Cryptocurrency

U.S. House Fails To Override Biden’s Veto On SEC Crypto Policy

The U.S. House of Representatives fails to override Biden’s vote on SEC crypto policy with 228 votes in favour against 184 votes in disapproval.

TakeAway Points:

  • The U.S. House failed to override Biden’s veto on the bill to end SEC’s SAB 121, with only 228 votes in favor.
  • SAB 121 requires banks to hold customers’ crypto assets on their balance sheets, raising capital demands and sparking industry backlash.
  • Despite bipartisan support for SAB 121, Biden defended it to maintain SEC’s regulatory flexibility and avoid future constraints.

House Vote on Crypto Policy

The U.S. House of Representatives voted against President Joe Biden’s defense of the Securities and Exchange Commission’s (SEC) controversial crypto accounting policy, known as Staff Accounting Bulletin 121 (SAB 121).

The vote saw 228 lawmakers in favor of overturning the policy, while 184 opposed it. Despite the strong majority, the turnout fell short of the two-thirds needed to override the president’s recent veto. Notably, 21 Democrats joined the majority of Republicans in supporting the bill, with only one Republican dissenting.

SAB 121 advises public companies, particularly banks, to hold customers’ crypto assets on their own balance sheets. This unique custody requirement has been a point of contention, as it subjects banks to higher capital demands if they handle customers’ cryptocurrency. SEC Chair Gary Gensler defended the policy, citing it as a necessary reaction to industry turmoil where customers’ assets were locked into bankruptcies of crypto companies.

Bipartisan Disagreement

The debate over SAB 121 has seen bipartisan disagreement. Rep. Maxine Waters (D-Calif.) highlighted that the SEC is negotiating with banking industry representatives for “targeted modifications” to the policy and may be close to an agreement.

However, she criticized Republicans for pushing ahead with what she termed a “blunt and overly broad approach” that could undermine the regulator. On the other hand, Kristin Smith, CEO of the Blockchain Association, argued that “there is bipartisan agreement in both chambers of Congress that SAB 121 is nothing more than a punitive, anti-digital asset tool deployed by the SEC,” and that the SEC’s view on digital assets is flawed.

▶ **DATA SHOWN**:
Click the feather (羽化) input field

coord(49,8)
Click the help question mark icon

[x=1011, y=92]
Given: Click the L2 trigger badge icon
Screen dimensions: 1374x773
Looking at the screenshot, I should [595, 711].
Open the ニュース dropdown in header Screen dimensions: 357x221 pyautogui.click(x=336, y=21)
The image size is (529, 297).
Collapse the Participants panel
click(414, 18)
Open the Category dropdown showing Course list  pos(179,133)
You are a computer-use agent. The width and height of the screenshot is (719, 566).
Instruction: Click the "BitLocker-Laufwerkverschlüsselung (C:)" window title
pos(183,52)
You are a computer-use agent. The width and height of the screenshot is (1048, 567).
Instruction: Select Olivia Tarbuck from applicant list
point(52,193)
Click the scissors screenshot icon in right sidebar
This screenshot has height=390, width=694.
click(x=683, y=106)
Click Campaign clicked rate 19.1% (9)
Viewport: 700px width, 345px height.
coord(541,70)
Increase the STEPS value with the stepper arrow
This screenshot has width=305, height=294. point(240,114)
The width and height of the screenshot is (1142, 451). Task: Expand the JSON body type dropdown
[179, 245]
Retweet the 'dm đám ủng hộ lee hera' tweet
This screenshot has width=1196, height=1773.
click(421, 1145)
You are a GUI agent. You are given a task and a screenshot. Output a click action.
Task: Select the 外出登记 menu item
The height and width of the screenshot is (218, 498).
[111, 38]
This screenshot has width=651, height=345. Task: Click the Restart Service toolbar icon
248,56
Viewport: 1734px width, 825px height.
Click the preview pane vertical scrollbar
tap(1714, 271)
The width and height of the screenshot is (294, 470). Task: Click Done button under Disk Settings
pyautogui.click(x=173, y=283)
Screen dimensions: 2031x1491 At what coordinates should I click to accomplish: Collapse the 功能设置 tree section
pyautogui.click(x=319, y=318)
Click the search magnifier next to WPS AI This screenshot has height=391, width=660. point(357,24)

▶ **GOALS**:
1. In the article on the House vote over SAB 121, how many Democrats joined the Republicans in supporting the bill?
2. In the article on the House vote over SAB 121, take the part that opens with the words containing "U.S. House Fails" and closes with "121 (SAB 121).". Change "balance sheets" to "books" in it.

▶ **ANSWERS FOR THE TASKS**:
1. 21 Democrats.

2.
U.S. House Fails To Override Biden’s Veto On SEC Crypto Policy

The U.S. House of Representatives fails to override Biden’s vote on SEC crypto policy with 228 votes in favour against 184 votes in disapproval.

TakeAway Points:

  • The U.S. House failed to override Biden’s veto on the bill to end SEC’s SAB 121, with only 228 votes in favor.
  • SAB 121 requires banks to hold customers’ crypto assets on their books, raising capital demands and sparking industry backlash.
  • Despite bipartisan support for SAB 121, Biden defended it to maintain SEC’s regulatory flexibility and avoid future constraints.

House Vote on Crypto Policy

The U.S. House of Representatives voted against President Joe Biden’s defense of the Securities and Exchange Commission’s (SEC) controversial crypto accounting policy, known as Staff Accounting Bulletin 121 (SAB 121).